» Aim of the task
Repeat the lines from the line with "Innovation Courses (88, 2005)" to the line with "2023年9月 (709, 910)" in the listing below, keeping both end lines and adding nothing.

» Data to process

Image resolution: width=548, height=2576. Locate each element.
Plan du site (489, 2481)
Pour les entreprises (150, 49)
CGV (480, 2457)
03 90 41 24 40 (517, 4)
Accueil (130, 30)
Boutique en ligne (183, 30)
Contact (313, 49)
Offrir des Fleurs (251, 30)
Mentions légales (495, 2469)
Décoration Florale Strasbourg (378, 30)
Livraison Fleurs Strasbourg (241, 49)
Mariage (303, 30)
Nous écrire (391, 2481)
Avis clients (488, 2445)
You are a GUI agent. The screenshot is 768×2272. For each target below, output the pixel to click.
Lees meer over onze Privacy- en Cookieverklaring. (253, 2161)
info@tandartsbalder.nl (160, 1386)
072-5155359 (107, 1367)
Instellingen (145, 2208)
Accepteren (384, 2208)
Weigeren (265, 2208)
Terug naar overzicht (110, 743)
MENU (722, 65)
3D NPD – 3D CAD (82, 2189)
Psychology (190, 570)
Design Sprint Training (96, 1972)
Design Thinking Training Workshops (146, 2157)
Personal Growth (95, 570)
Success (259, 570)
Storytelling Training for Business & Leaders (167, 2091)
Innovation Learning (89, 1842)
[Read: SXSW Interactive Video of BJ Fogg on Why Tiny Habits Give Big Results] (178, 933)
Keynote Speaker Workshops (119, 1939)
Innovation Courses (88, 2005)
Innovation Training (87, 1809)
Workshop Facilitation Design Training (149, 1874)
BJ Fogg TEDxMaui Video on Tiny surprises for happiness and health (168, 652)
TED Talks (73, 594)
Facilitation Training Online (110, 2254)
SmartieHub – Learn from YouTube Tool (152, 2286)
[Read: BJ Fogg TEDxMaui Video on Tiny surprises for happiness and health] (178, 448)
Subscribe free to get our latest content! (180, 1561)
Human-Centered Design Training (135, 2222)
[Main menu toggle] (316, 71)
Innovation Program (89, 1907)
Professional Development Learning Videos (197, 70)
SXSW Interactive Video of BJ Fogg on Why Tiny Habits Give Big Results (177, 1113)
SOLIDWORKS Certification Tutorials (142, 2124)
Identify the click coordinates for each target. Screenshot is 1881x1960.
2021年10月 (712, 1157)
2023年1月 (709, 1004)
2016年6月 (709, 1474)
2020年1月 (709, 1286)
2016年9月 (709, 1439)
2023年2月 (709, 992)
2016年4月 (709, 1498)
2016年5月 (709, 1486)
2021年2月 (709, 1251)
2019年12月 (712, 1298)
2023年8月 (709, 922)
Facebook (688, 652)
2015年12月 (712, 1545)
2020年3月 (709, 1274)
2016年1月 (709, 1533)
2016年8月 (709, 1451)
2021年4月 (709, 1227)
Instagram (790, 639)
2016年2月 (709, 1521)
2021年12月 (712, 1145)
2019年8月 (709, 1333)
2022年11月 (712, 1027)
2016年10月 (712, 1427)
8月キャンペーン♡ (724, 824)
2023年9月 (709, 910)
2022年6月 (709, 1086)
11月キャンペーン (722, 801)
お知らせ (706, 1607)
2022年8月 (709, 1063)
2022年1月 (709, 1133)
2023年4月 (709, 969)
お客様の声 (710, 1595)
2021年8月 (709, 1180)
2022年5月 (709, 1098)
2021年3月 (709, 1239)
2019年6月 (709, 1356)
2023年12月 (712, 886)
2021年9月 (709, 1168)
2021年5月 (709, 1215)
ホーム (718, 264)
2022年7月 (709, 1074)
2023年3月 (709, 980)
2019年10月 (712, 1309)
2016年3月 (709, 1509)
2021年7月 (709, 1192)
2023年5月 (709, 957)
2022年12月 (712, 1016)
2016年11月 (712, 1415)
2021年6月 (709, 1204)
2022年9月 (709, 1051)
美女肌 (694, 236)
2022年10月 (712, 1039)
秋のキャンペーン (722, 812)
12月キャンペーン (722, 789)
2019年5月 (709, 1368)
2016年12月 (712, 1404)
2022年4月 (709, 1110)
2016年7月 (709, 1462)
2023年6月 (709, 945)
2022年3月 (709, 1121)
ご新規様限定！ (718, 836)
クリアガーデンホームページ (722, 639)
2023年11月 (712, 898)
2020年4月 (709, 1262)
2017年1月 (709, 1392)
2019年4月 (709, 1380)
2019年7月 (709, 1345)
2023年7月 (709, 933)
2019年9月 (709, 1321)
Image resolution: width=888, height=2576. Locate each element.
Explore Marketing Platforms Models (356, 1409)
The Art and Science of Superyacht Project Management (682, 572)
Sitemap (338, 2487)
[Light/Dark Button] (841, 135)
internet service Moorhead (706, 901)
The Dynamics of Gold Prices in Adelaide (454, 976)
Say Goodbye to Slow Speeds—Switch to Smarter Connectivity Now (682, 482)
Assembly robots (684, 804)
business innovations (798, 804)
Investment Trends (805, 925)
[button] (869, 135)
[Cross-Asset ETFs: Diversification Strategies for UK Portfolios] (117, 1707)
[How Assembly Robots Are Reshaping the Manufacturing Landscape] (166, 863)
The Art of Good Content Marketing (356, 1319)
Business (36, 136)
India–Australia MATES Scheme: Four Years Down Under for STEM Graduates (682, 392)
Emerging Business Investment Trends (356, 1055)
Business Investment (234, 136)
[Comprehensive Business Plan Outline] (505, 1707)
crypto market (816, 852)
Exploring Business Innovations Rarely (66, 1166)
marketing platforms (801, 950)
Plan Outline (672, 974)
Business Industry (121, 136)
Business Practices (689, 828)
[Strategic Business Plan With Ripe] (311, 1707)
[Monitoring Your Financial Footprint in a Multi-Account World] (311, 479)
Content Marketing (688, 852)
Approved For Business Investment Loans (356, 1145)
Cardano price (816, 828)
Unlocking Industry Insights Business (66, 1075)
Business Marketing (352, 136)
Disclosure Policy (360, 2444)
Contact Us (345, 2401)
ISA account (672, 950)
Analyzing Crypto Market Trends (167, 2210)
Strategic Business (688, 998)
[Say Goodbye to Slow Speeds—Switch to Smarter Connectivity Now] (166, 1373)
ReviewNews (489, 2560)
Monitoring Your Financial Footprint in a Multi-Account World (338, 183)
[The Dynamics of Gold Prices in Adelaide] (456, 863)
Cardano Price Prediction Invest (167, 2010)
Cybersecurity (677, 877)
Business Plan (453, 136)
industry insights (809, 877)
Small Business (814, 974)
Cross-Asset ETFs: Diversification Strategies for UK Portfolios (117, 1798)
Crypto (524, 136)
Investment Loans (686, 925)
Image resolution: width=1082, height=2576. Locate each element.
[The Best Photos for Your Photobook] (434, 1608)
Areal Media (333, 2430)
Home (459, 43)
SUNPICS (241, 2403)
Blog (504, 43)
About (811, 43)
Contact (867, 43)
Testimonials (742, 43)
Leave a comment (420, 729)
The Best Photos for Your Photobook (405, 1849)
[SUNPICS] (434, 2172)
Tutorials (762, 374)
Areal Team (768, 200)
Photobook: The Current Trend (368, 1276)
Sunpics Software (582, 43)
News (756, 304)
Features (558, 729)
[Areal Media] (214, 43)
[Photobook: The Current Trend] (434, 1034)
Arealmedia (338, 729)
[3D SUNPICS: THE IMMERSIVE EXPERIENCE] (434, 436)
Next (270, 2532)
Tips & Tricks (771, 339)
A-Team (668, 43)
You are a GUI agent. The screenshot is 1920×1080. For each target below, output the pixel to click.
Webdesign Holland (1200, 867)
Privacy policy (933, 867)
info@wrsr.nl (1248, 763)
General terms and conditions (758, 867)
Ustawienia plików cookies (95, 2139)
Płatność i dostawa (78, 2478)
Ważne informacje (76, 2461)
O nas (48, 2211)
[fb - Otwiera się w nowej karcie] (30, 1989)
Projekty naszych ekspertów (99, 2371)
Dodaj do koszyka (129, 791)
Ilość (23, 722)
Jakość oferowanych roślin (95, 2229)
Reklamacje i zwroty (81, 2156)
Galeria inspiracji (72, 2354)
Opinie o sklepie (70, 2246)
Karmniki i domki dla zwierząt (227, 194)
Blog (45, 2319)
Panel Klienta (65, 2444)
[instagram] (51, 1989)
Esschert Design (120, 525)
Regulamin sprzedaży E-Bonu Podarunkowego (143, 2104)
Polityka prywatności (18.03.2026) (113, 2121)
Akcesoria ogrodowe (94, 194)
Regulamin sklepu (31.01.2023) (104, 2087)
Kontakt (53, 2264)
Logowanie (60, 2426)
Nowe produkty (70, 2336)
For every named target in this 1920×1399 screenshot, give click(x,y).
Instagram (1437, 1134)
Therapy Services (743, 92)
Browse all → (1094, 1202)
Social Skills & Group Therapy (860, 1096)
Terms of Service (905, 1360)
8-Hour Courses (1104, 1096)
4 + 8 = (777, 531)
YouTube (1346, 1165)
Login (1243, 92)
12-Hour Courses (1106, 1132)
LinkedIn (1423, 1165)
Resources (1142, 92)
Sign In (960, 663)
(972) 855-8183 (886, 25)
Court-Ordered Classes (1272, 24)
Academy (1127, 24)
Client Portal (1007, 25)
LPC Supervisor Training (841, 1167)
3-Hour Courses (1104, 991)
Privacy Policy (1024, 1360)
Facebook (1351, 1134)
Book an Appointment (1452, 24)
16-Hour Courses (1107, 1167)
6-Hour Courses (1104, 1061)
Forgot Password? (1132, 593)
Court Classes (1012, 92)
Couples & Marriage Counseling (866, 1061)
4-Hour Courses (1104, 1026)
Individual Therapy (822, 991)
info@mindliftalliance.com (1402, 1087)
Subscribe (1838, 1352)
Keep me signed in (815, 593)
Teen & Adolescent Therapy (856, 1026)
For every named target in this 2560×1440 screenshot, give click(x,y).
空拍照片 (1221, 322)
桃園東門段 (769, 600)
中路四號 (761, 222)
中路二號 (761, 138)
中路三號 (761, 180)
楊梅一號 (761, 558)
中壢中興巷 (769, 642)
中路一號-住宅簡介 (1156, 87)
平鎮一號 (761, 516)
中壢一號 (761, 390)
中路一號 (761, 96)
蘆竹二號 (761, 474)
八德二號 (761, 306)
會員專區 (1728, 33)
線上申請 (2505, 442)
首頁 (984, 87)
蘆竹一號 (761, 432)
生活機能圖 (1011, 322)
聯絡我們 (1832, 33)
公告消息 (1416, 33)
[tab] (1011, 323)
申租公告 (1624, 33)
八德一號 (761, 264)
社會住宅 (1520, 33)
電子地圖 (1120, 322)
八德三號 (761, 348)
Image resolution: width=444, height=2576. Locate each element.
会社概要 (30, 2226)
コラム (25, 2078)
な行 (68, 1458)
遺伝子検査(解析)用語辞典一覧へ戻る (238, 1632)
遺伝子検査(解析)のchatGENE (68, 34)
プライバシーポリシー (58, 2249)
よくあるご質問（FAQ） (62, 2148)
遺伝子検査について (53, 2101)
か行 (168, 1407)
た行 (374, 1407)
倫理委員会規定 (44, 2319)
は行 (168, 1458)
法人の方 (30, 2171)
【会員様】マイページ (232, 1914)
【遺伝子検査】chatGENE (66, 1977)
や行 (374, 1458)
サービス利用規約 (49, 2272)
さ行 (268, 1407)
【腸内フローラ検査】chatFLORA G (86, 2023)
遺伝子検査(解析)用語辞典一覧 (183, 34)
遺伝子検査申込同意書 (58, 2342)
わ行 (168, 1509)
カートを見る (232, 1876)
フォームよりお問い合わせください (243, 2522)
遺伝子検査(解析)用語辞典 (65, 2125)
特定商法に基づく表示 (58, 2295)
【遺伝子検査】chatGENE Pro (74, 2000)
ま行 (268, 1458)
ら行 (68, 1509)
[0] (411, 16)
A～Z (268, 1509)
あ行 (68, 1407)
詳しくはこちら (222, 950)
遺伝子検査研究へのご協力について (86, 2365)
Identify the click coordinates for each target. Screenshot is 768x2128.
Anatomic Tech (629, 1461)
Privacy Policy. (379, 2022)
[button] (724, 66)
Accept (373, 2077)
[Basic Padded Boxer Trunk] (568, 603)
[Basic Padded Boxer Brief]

» Exercise result
Innovation Courses (88, 2005)
Innovation Training (87, 1809)
Workshop Facilitation Design Training (149, 1874)
BJ Fogg TEDxMaui Video on Tiny surprises for happiness and health (168, 652)
TED Talks (73, 594)
Facilitation Training Online (110, 2254)
SmartieHub – Learn from YouTube Tool (152, 2286)
[Read: BJ Fogg TEDxMaui Video on Tiny surprises for happiness and health] (178, 448)
Subscribe free to get our latest content! (180, 1561)
Human-Centered Design Training (135, 2222)
[Main menu toggle] (316, 71)
Innovation Program (89, 1907)
Professional Development Learning Videos (197, 70)
SXSW Interactive Video of BJ Fogg on Why Tiny Habits Give Big Results (177, 1113)
SOLIDWORKS Certification Tutorials (142, 2124)
Identify the click coordinates for each target. Screenshot is 1881x1960.
2021年10月 (712, 1157)
2023年1月 (709, 1004)
2016年6月 (709, 1474)
2020年1月 (709, 1286)
2016年9月 (709, 1439)
2023年2月 (709, 992)
2016年4月 (709, 1498)
2016年5月 (709, 1486)
2021年2月 (709, 1251)
2019年12月 (712, 1298)
2023年8月 (709, 922)
Facebook (688, 652)
2015年12月 (712, 1545)
2020年3月 (709, 1274)
2016年1月 (709, 1533)
2016年8月 (709, 1451)
2021年4月 (709, 1227)
Instagram (790, 639)
2016年2月 (709, 1521)
2021年12月 (712, 1145)
2019年8月 (709, 1333)
2022年11月 (712, 1027)
2016年10月 (712, 1427)
8月キャンペーン♡ (724, 824)
2023年9月 (709, 910)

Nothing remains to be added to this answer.